Allgemein: ein Gesang, der einem bestimmten liturgischen Stück oder Vorgang zugeordnet ist.
Speziell (und ursprünglich):
ein kurzes eröffnendes und schließendes, manchmal auch die Abschnitte gliederndes Stück in der Psalmodie ("Leitvers").
Besondere Antiphonen: Ins Tagzeitengebet wurden im Mittelalter die marianischen Antiphonen eingefügt ("Salve Regina" u.a.).
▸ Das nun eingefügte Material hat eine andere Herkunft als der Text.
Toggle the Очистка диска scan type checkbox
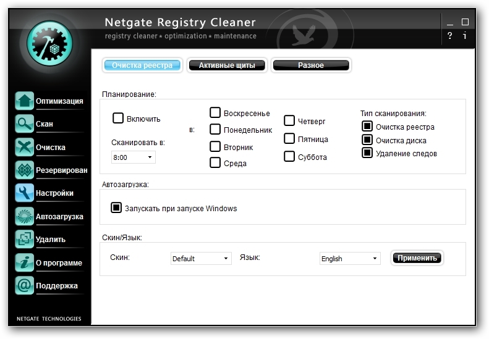The image size is (489, 339). pyautogui.click(x=367, y=140)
Einige mittelalterliche Antiphonen wurden als lateinische oder volkssprachliche Lieder in unterschiedlichen liturgischen Situationen gebraucht (z.B. "Media vita" / "Mitten wir im Leben sind").
Verwandte Begriffe:
antiphonal / antiphonisch: Ausführung eines Gesangs in zwei miteinander abwechselnden Gruppen.
Antiphonar / Antiphonale: liturgisches Buch, das die Gesänge zum Offizium (Tagzeitengebet) enthält (wegen der wichtigen Rolle der Psalmen im Tagzeitengebet machen die Psalmantiphonen einen großen Teil des Inhalts aus).